La beffa si tinge d'argento per Macchi: due stoccate non convalidate e poi la parata e risposta dell'azzurro, assegnata a Cheung

  Filippo Macchi affronta nella finale del fioretto maschile il campione olimpico uscente di Tokyo Cheung, che parte già con la prima stoccata a segno, seguita subito da un’altra, poi macchi attacca e va a segno, 1-2. Cheung va a segno di nuovo all’altezza della spalla, poi un bersaglio non valido di Macchi seguito subito da un altro. Attacco di macchi poi che prende l’iniziativa andando a segno. 2-3. Ma Cheung guadagna spazio e si prende un altro punto. Poi l’attacco di macchi che va a segno con il cinese che vuole il video, ma viene confermata la decisione. Poi bersaglio non valido per entrambi. 3-4. Stoccata bellissima dopo una serie di provocazioni che va a tirare all’interno, Macchi va in parità: 4-4. Ancora Macchi in attacco, 5-4, ma poi la risposta di Cheung, 5-5. Poi un altro attacco di Cheung 5-6. 
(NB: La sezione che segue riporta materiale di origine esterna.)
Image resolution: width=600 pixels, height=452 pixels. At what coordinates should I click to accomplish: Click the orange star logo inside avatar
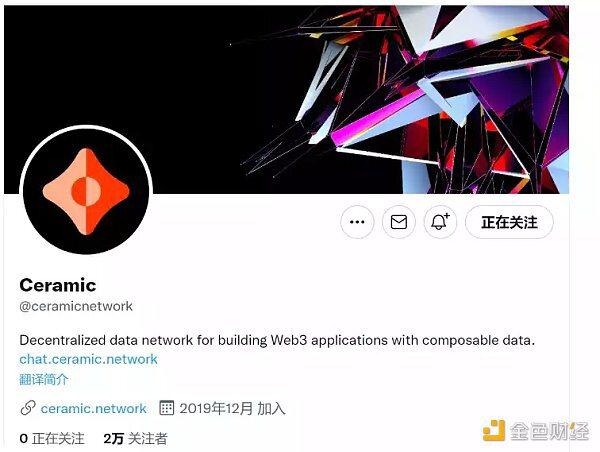[86, 191]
  E quasi da fermo mettendo all’angolo l’azzurro, il cinese riesce a tirare un altro colpo. 5-7. Attacco di Macchi, 6-7. Poi indecisione arbitrale che guarda il video e non assegna una stoccata a Macchi. Ed ancora Cheung 6-9. Macchi affonda mentre il cinese scappa e riesce a fare la settima stoccata. 7-9. Cheung in bersaglio valido si porta a 10 stoccate contro 7 dopo un bersaglio non valido di Macchi. Poi reagisce macchi che si riporta sotto solo di 2 con 8-10. Parata e risposta di macchi che va a 9, 9-10. E poi il 10 pari con un attacco di Macchi, poi vanno al video su richiesta del cinese, ma viene confermata. Macchi porta in fondo alla pedana l’avversario che però lo beffa con una stoccata seguita subito da un’altra con bersaglio non valido di macchi, 10-11. Si va alla pausa di un minuto. Si riprende. Questa volta Macchi riesce ad andare a segno dopo aver portato in fondo l’avversario. 11-11. 

  Poi parata e risposta con bersaglio non valido di macchi e poi ancora, stoccata non assegnata a Macchi, decisione confermata dall’arbitro, 11-12. E parata e risposta, questa volta si, 12-12. E bellissima, ancora una parata e risposta di Macchi, 13- 12 per Macchi che si porta in vantaggio. E arriva anche la 14ª stoccata di Macchi sulla schiena, 14- 12. E cheung accorcia 14-13. Poi Macchi cambia il guanto. E Ancora Cheung 14-14, il titolo olimpico si deciderà in una stoccata. Macchi va a segno con una stoccata ma si deve andare al video, poiché non sembrano averla convalidata, dopo due bersagli non validi, doppia stoccata con un attacco evidente di Macchi, ma ancora l’arbitro non decide. Parata e risposta di Macchi ma l’arbitro, coreano, va di nuovo al video e decide, incredibilmente di regalare l’oro a Cheung. La Federazione Italiana Scherma fa sapere che ci sarà una protesta formale, anche considerato il fatto che i due giudici erano entrambi asiatici. Anche perché non è, in questa olimpiade, l’unico caso controverso, anche nella scherma.